Противоречивые ощущения, вызванные самим событием русской революции и его связью со смутой в Германии, нередко усиливали стремление найти смысл в этом море бедствий и катастроф. Пищей для него служила трагически окрашенная жалость немцев к себе как к нации, раздавленной ненавистью и недоброжелательностью окружающего мира, вырванной из страстных грез о мировом величии. В подобных поисках смысла в страдании русская литература, как никакая иная, давала опору и утешение. Возник целый цех якобы профессиональных знатоков и посредников в области русской литературы, философии, духовности, мировоззрения, культуры и души, нашедших массу читателей.

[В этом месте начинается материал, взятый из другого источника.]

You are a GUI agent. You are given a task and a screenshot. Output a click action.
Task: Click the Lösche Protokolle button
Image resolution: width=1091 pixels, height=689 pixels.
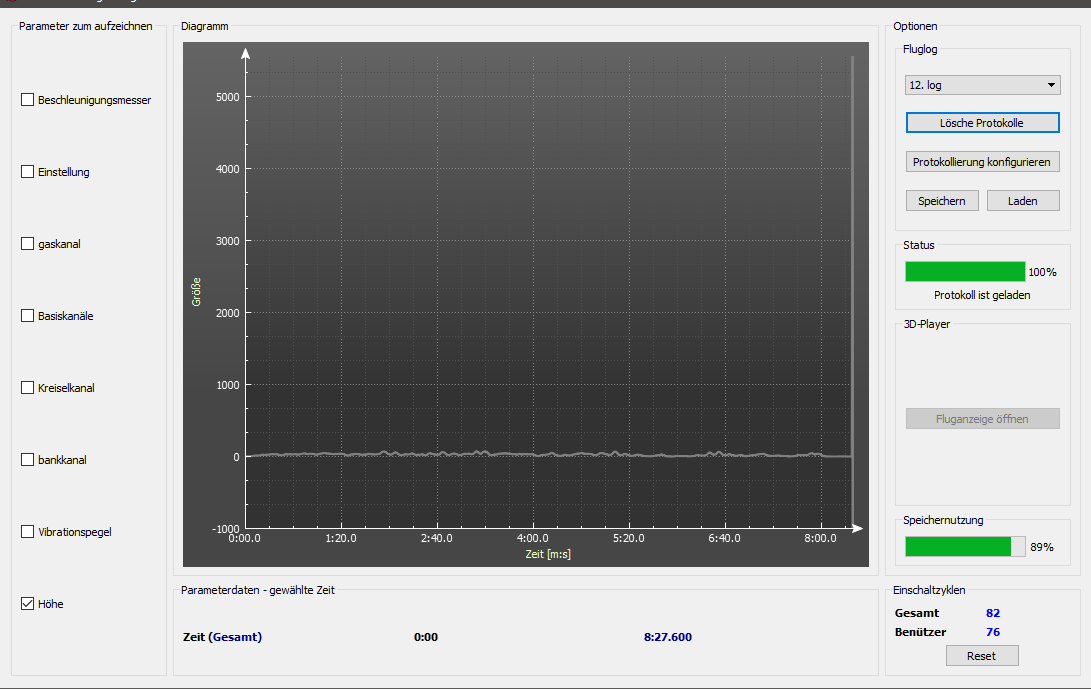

Такого никогда не было прежде и не будет потом. «Вдруг оказалось, что русские могут страшно многому научить нас», – писал в 1923 г. Артур Лютер в «специальном выпуске» журнала «Дас дойче бух» («Немецкая книга»), где констатировал: «Еще никогда немецкий книжный рынок не был так наводнен переводами с русского, как сегодня»{11}.
Почти все эти переводчики, издатели, критики и интерпретаторы были «русскими» немцами и до 1914 или 1917—1918 гг. жили и трудились в царской России, а после Первой мировой войны пришли на смену русофобам из прибалтийских немцев, с 1880-х гг. захватившим монополию на истолкование и посредничество во всем, что касалось России. Исключительный читательский интерес, который они удовлетворяли, относился прежде всего к той погибшей России, каковую с недавних пор начали признавать значительной «культурной нацией». И в этом проявилась не только ностальгическая, но и крайне актуальная потребность. Именно в русской литературе искали объяснения мировой катастрофы, нашедшей в России, по-видимому, свое первое и ярчайшее выражение.
Если в предлагаемом изложении делается акцент не на антибольшевистской реакции и русофобских аффектах, а в гораздо большей степени на амбивалентной очарованности и умозрительных надеждах, связывавшихся в те годы в среде немецкой общественности с молодой Советской Россией, то не для того, чтобы сформулировать максимально резкий антитезис. Разумеется, нет сомнений в том, что захват власти большевиками и их новейший «социальный террор» вызвали волну фобийных и негативных реакций. Однако в побежденной Германии параллельно со всем этим поднималась сильнейшая волна позитивных аффектов и смутных ожиданий, настолько захватывавшая людей, что для этого трудно подыскать соответствующие исторические аналогии. Так или иначе, «новая Россия», в которой видели ядро неопределенного пробуждающегося «Востока», в те годы всецело занимала умы и воспринималась прежде всего как противоположный полюс и антитеза странам Антанты и нового «Запада».
Таким образом, напрашивается соотнесение одного с другим. И тогда окажется, что в Веймарской республике все более тесной фактической и материальной «привязанности к Западу» соответствовала в высшей степени интенсивная, но и амбивалентная духовная и политическая «ориентация на Восток». В какой-то мере частью и отражением этого явления стала агрессивная политика «восточного (жизненного) пространства», проводившаяся Гитлером и национал-социалистами. В любом случае и речи быть не могло просто о продолжении традиционной враждебности к России, сочетавшейся, как само собой разумелось, со злостным буржуазным антибольшевизмом и общеизвестным немецким антисемитизмом, которые лишь усилились и радикализировались.